I think it was the Rambam who said that everything is made of fire, earth, wind, water.

How can everything be made out of water if scientists know what water is made of?




MODERATOR Posted - 28 June 2002 18:51


Scientists have no idea what anything is made of.

Water is H2O molecules. That is made of hydrogen and oxygen, which is made of energy particles (electrons, protons, neutrons).

So water is energy? And so is dirt, and rocks, and your brain- it’s all the same thing?

And those particles - what are they made of?

Sub atomic particles? What?

The scientists only can see to a certain depth. Beyond that, they still haven’t a clue. They’re still trying to figure out what the world is "really" made of.

What makes all these energy particles (that’s all the universe is made of) become different things when combined different ways? And what decides how they combine?

When the Rambam says everything is made of fire water etc. He is using Torah sources that knows exactly what makes fire fire and air air, etc. If the scientists would go deeper, deeper, into what makes things what they are, they will see that the most basic components of every thing in the universe are those which are the basic components of fire water etc.

(Data on locating visible targets)
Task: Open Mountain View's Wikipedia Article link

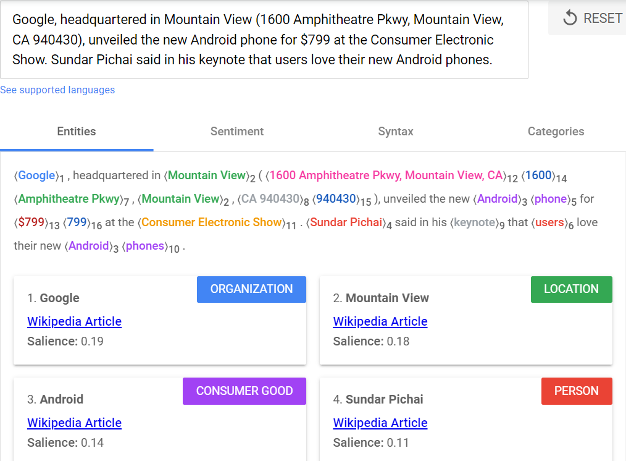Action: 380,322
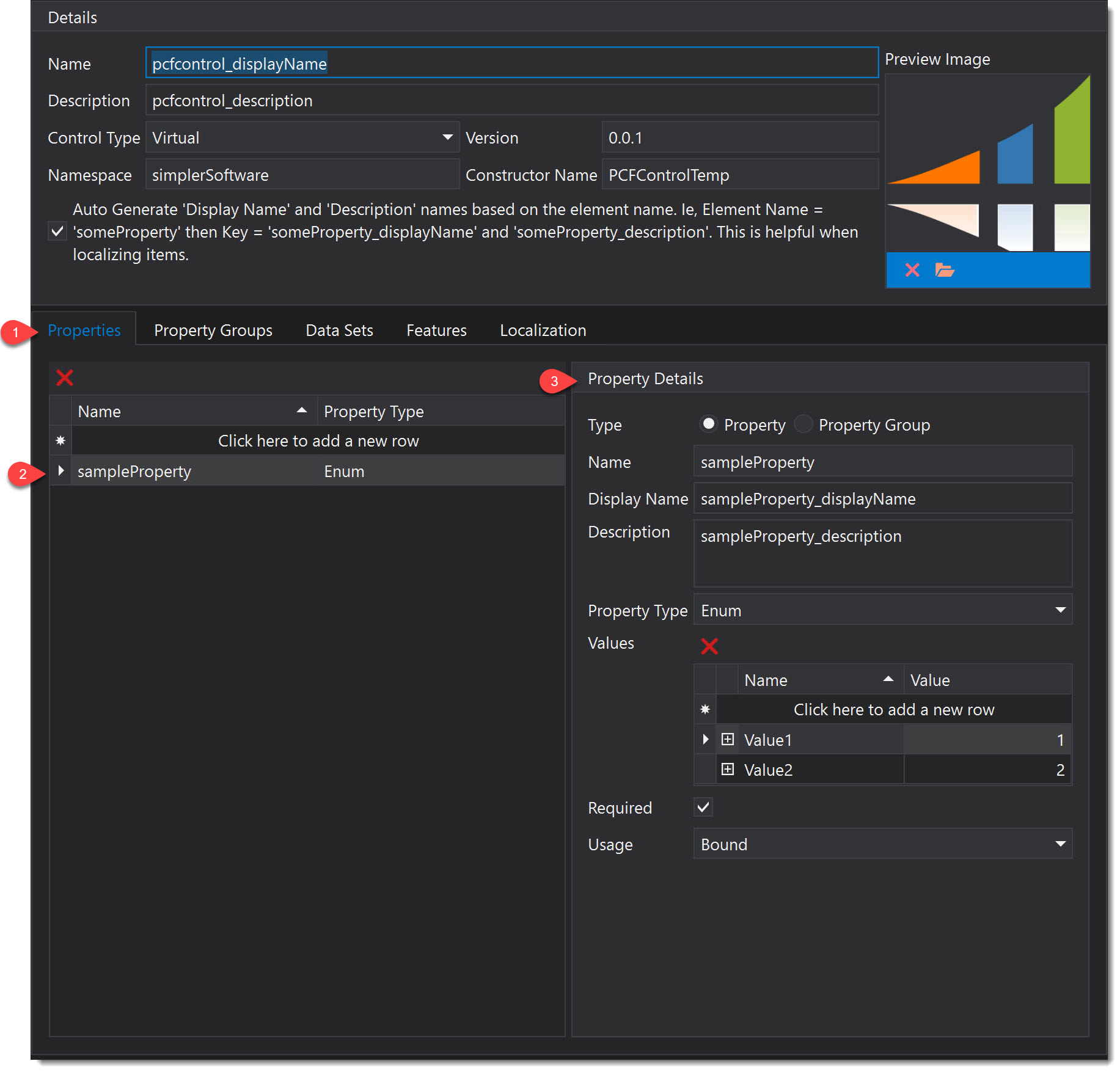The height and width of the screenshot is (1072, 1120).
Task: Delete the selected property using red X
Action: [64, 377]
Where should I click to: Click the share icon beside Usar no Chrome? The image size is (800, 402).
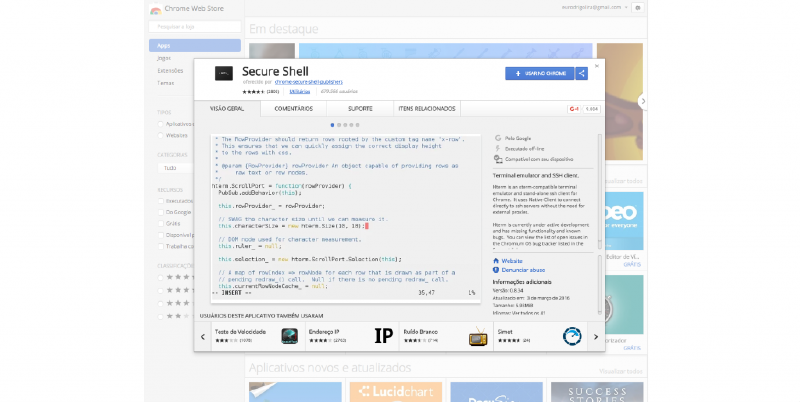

What is being asked: In the forum post, what particles does the moderator say hydrogen and oxygen are made of?

Answer for the task: Energy particles: electrons, protons, and neutrons.